**Exercise tasks:**
1. Reproduce the passage of the Quantified Self archive post that runs from "Dana Greenfield’s mom" up to and including "the QS community.", word for word.
2. Take the Quantified Self archive post further, starting right after its final sentence.

--- Provided text Enclosed Below ---

The Quantified Self archive all in one place

Get inspiration and ideas from hundreds of self-tracking projects documented in our community archive, searchable by tools and topics.

Its great to see all of the quantified self videos, presentations and show and tells in one place. Its quite an archive of media and worth browsing through. I had the joy of seeing some of these live at the Quantified Self conference’s.

Here’s some of my favourite ones.

Three Years of Logging my Inbox

Mark Wislon notices that his inbox correlates directly with his stress level. After passively tracking this for three years, he decides to actively shift how he sees his inbox account and learns how he’s controlled (and been controlled by) this stream of angst. He also discovers a very important life lesson: he’s addicted to email.

Using Relationship Data to Navigate a Chaotic Life

Fabio Ricardo dos Santos is gregarious and likes to be around people. A lot of people. But he had a nagging sense that something was out of balance. To better understand why, he began to track his relationships and interactions. He soon found that out of the people that he knows, only about 14% are what he considered to be important relationships and that they made up 34% of his interactions. He felt that this number was too low and it spurred him to spend more time with that important 14%. But he didn’t just track his time with people and the number of interactions. He expanded his system to include the quality of his relationships and interactions. He found that this made him focus on face-to-face interactions and video chats over emails and texts.

Leaning into Grief

Dana Greenfield’s mom was a surgeon, professor, researcher, entrepreneur, blogger, tennis player, and a mentor to many medical students. Unexpectedly, she passed away in February, 2014. To help her process her mother’s death, Dana began tracking every time she thought of her mother by writing down what triggered the memory, the mood it inspired, etc. Watch Dana’s talk as she shares her experiences of using self-tracking to better understand her own grief and the role her mother continues to play in her life.

What I Learned By Building

Dawn Nafus, an anthropologist, reflects on some observations of what self-trackers actually do when they make sense of data. Dawn’s observations led her to ask: what tools might support more diverse ways of working with data? This short talk describes what she’s learned while engaging and building tools for the QS community.

Tracking Punctuality

Sebastien Le Tuan is a recovering “late-oholic.” He is typically always late to friends and family events. One day he had a conversation with his dad that made him realize what effects his tardiness has on his personal and professional life. In this talk, Sebastien describes how he started tracking his punctuality and what he has learned from the process.

Sleep Patterns

Laurie Frick is a visual artist that make work, objects, and installations that relate to brain rhythm. In the video, she presents her amazing work on daily activity charts and sleep charts translated to art. She measured her nightly sleep for over 3 years using a ZEO eeg headband and has almost 1000 nights of sleep data.

Can’t You See I Was Falling In Love

Shelly Jang used GMvault to look through 5 years of Google Chat logs to hunt for signals that she loves only her husband. She looked at whom she messages, the time of a day, and the words she uses. She was able to extract meanings from innocuous metrics like “delay in response” to show whether her or her future husband were “playing games” at the beginning of the relationship. In the talk, she shares what she learned from her project.

--- End of Enclosed Provided text ---
--- Dataset excerpt Enclosed Below ---

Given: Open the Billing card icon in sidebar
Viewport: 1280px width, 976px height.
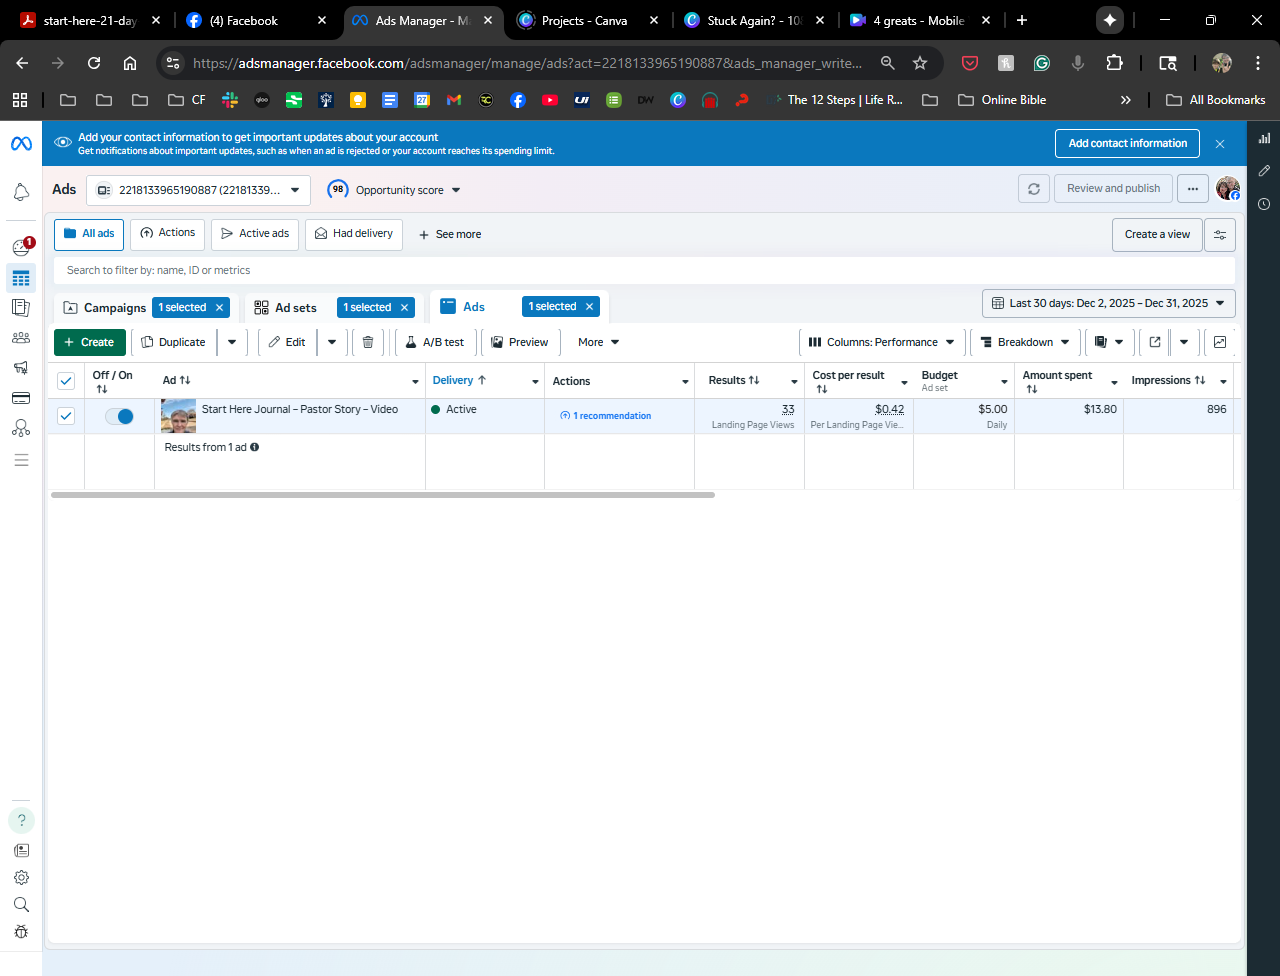Looking at the screenshot, I should click(21, 398).
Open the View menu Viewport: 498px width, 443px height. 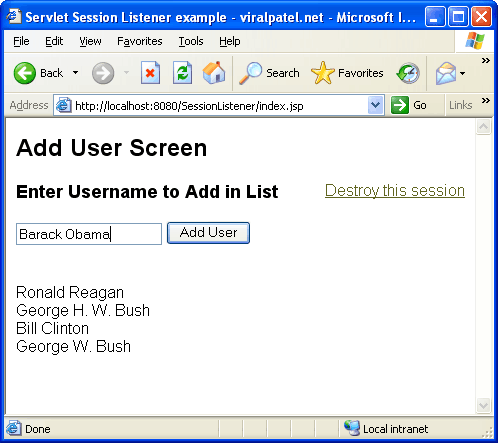(90, 41)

--- End of Enclosed Dataset excerpt ---

**Per-task answers:**
1.
Dana Greenfield’s mom was a surgeon, professor, researcher, entrepreneur, blogger, tennis player, and a mentor to many medical students. Unexpectedly, she passed away in February, 2014. To help her process her mother’s death, Dana began tracking every time she thought of her mother by writing down what triggered the memory, the mood it inspired, etc. Watch Dana’s talk as she shares her experiences of using self-tracking to better understand her own grief and the role her mother continues to play in her life.

What I Learned By Building

Dawn Nafus, an anthropologist, reflects on some observations of what self-trackers actually do when they make sense of data. Dawn’s observations led her to ask: what tools might support more diverse ways of working with data? This short talk describes what she’s learned while engaging and building tools for the QS community.

2.
Grandma Was A Lifelogger

When Kitty stumbled upon her grandmother’s diaries and started to explore the daily entries, she was struck by similarities with her own life and habits. Kitty is a modern-day lifelogger. She tracks places, events, mood – a variety of different personal data streams. Reading the diaries, Kitty saw that her grandmother used her daily entries as logs – tracking the details of where she went, what she ate, even the boys she kissed. In this talk, Kitty shares what she discovered, and the lessons she learned.

A Photo Every Minute: One Year Later

Rob Shields has been wearing a camera phone around his neck that takes photos every minute. He has been doing this since August of last year. In this video, one year later, he talks about what has changed, what’s new, the things that have been working, and some of the stuff that haven’t been working. He also shares some data from his experiment.

Tracking Street Harassment

Valarie moved to San Francisco when she was 29 and she was not prepared for the city life. She was really freaked out by the trash on the streets, by the way the taxi drivers drove, and how expensive everything was. But the thing that freaked her out the most was street harassment. Street harassment is any action or comment between strangers in public places that is disrespectful, unwelcome, threatening, or harassing and is motivated by gender or sexual orientation. She was surprised with how many times she was harassed while walking around. To better understand what was going on she started tracking these instance.

We Are All Going To Die: How Is Our Digital Life Preserved

Mark Krynsky started a blog about six years ago. On his blog, he wrote about live streaming and impetus and how he was trying to aggregate social data into a single timeline. The blog evolved over time, and it wasn’t just about social data–it was also about life blogging. Since then, he learned about Quantified Self and started thinking about the future of his data, what’s going to happen after he dies? In this talk, Mark discusses digital preservation and how he created an action plan for his digital data after his death.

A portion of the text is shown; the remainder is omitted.